Se necesitan más estudios de seguridad y toxicidad antes de pasar a fases más avanzadas de la caracterización farmacológica.
- Estudio III:
La evaluación in vitro de PGN34 en células BV2 mostró una reducción significativa de la proliferación celular y de la liberación de IL-1β e IL-6 inducidas por LPS. La modulación de citoquinas sugirió la participación de CB1 y CB2, destacando una posible inhibición indirecta de vías proinflamatorias vía CB1. En el modelo de dolor muscular orofacial, PGN34 (3–5 mg/kg) mostró un efecto antinociceptivo dosis-dependiente, mediado principalmente por CB2. En el modelo de dolor neuropático inducido por paclitaxel, se confirmó la instauración de alodinia e hiperalgesia en ambos sexos. PGN34 aumentó significativamente los umbrales de alodinia mecánica (Von Frey) en administración aguda, con implicación mixta de CB1 y CB2, más marcada para CB1 en hembras. No se observaron efectos significativos en alodinia térmica e hiperalgesia mecánica, aunque CB1 pareció modular el dolor por frío en hembras. La administración crónica de PGN34 (5 mg/kg) atenuó significativamente la alodinia e hiperalgesia inducidas por paclitaxel, con mayor eficacia y persistencia en hembras, y previno la pérdida de peso, especialmente en machos. Finalmente, PGN34 no mostró efectos adictivos, anhedónicos, ansiosos, ni alteraciones fisiológicas tras administración repetida, a diferencia de WIN55,212-2, lo que indica un buen perfil de seguridad.
CONCLUSIONES:
En conjunto, los resultados obtenidos respaldan la seguridad de nuevos compuestos cannabinoides sintéticos derivados del indazol. Como se ha visto, una baja Emax podría garantizar la seguridad frente los problemas de adicción que generan esos compuestos, ejemplo demostrado en la caracterización de PGN34. El potencial terapéutico de PGN34 como un cannabinoide eficaz en el tratamiento del dolor neuropático inducido por quimioterapia. En el modelo preclínico, PGN34 mostró efectos antinociceptivos robustos durante la administración crónica concomitante con paclitaxel, atenuando significativamente la alodinia y la hiperalgesia, con efectos más persistentes en hembras. A su vez, evitó la pérdida de peso inducida por el tratamiento quimioterápico, particularmente en machos, y no se asociaron efectos adversos relevantes a las dosis evaluadas. Estos hallazgos reflejan un claro dimorfismo sexual en la respuesta tanto al paclitaxel como al PGN34, lo cual resulta especialmente relevante ante la creciente necesidad de terapias personalizadas.

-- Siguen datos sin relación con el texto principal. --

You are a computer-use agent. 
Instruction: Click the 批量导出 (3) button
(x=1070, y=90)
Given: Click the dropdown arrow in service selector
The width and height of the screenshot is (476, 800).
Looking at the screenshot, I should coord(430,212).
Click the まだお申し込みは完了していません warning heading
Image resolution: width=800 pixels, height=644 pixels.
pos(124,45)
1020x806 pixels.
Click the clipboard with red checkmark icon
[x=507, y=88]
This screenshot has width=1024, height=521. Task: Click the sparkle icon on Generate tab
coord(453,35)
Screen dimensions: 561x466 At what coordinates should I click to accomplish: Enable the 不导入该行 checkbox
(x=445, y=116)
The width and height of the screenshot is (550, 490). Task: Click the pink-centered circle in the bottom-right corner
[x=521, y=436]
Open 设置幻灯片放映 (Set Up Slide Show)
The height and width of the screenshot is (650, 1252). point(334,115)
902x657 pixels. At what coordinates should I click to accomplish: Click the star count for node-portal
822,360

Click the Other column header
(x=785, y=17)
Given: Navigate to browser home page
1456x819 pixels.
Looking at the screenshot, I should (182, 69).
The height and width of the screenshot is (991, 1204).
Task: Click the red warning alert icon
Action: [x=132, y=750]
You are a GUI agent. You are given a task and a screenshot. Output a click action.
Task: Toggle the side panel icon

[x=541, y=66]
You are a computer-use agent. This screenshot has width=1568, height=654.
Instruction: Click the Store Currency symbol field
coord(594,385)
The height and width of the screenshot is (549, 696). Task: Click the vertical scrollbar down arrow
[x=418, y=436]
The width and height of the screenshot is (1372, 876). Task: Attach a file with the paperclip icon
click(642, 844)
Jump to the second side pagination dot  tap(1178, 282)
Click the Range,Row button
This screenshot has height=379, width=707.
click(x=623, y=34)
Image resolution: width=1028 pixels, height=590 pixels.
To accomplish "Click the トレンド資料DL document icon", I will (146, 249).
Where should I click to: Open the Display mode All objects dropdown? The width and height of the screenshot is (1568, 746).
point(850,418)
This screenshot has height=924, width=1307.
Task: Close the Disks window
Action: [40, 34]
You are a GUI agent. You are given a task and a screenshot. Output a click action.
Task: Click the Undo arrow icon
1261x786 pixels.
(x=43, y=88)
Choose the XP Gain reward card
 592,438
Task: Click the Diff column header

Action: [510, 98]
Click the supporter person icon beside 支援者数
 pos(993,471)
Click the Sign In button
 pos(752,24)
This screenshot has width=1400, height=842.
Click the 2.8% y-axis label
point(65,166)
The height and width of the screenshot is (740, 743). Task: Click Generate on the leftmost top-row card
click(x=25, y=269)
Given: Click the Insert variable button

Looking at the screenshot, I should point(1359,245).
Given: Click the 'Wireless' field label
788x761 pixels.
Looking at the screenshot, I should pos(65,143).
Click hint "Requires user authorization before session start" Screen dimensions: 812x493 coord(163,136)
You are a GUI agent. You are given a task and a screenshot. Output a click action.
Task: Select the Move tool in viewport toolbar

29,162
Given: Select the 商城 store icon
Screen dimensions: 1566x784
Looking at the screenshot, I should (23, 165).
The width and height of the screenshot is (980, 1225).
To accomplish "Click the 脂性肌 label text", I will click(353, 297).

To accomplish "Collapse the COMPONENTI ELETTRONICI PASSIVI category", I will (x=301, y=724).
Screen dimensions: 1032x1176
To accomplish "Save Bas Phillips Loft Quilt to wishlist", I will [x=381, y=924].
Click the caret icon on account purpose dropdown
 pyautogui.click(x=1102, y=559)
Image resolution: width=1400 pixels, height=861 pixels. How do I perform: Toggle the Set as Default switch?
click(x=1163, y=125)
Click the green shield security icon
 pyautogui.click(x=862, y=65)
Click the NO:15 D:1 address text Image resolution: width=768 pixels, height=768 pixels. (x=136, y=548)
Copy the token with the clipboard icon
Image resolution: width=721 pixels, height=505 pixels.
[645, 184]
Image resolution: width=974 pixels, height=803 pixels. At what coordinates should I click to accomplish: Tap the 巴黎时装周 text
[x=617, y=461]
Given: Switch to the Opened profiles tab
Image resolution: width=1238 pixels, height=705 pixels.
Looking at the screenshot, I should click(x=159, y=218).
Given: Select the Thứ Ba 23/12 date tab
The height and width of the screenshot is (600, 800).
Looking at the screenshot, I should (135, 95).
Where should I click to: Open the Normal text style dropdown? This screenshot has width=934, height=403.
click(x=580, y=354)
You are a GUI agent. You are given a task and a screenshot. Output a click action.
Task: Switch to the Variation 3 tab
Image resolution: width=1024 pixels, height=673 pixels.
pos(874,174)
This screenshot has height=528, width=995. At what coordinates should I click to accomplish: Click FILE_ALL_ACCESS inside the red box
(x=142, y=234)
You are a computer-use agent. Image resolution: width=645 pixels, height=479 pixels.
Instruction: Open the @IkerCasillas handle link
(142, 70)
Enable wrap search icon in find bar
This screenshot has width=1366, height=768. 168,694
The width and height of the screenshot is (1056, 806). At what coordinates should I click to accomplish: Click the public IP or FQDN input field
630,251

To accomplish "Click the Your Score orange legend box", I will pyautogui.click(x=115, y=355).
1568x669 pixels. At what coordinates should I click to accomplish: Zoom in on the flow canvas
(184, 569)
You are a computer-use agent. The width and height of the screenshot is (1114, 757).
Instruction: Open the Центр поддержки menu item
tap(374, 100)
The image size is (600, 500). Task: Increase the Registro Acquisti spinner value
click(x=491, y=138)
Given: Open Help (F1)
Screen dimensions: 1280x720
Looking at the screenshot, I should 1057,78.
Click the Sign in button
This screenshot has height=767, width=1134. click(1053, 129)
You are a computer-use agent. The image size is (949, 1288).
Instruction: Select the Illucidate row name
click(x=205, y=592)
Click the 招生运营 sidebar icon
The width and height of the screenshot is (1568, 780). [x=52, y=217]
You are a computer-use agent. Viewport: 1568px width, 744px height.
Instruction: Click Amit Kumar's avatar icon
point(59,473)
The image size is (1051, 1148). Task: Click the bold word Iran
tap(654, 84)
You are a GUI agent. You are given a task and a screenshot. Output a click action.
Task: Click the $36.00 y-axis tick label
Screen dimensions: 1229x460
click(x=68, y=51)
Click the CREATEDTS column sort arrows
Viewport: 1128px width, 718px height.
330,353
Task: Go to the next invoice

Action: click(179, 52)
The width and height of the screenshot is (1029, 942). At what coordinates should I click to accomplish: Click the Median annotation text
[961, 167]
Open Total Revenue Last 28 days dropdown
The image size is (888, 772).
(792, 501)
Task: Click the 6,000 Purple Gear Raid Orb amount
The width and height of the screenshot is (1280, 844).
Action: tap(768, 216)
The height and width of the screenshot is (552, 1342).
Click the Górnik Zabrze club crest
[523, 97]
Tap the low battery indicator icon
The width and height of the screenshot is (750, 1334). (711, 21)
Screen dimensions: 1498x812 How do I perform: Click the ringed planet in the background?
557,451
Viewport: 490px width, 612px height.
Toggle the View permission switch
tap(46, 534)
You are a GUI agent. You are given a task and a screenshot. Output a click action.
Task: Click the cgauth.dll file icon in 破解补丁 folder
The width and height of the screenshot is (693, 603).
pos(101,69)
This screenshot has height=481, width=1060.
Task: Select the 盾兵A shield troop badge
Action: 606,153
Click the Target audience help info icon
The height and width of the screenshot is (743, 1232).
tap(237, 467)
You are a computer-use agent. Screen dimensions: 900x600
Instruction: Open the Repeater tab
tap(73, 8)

En cuanto a los mecanismos implicados, los estudios in vitro y en el modelo de dolor orofacial agudo sugirieron una participación preferente del receptor CB2. No obstante, los resultados obtenidos en el modelo de dolor neuropático (CIPN) agudo evidenciaron una implicación mixta de los receptores CB1 y CB2, lo que apunta a una modulación más compleja del sistema endocannabinoide según el tipo de dolor y el sexo.
Estos datos experimentales adquieren una relevancia especial cuando se contrastan con los hallazgos de la revisión sistemática, la cual analizó la utilidad de biomarcadores inflamatorios en el dolor neuropático. A pesar de que proteínas como la CRP, IL-6 y TNF-alfa fueron las más estudiadas, el metanálisis no evidenció diferencias significativas en sus niveles entre pacientes con y sin dolor neuropático. La elevada heterogeneidad metodológica y la falta de marcadores específicos subrayan la dificultad de trasladar los mecanismos moleculares implicados en modelos animales a la práctica clínica.
Así, los hallazgos preclínicos con PGN34 no solo demuestran su eficacia y seguridad, sino que también ponen de manifiesto la necesidad urgente de identificar biomarcadores fiables que permitan validar estas dianas terapéuticas en humanos. La integración de estudios experimentales bien diseñados con revisiones sistemáticas rigurosas puede ser clave para avanzar hacia estrategias de tratamiento más eficaces y personalizadas en el abordaje del dolor neuropático.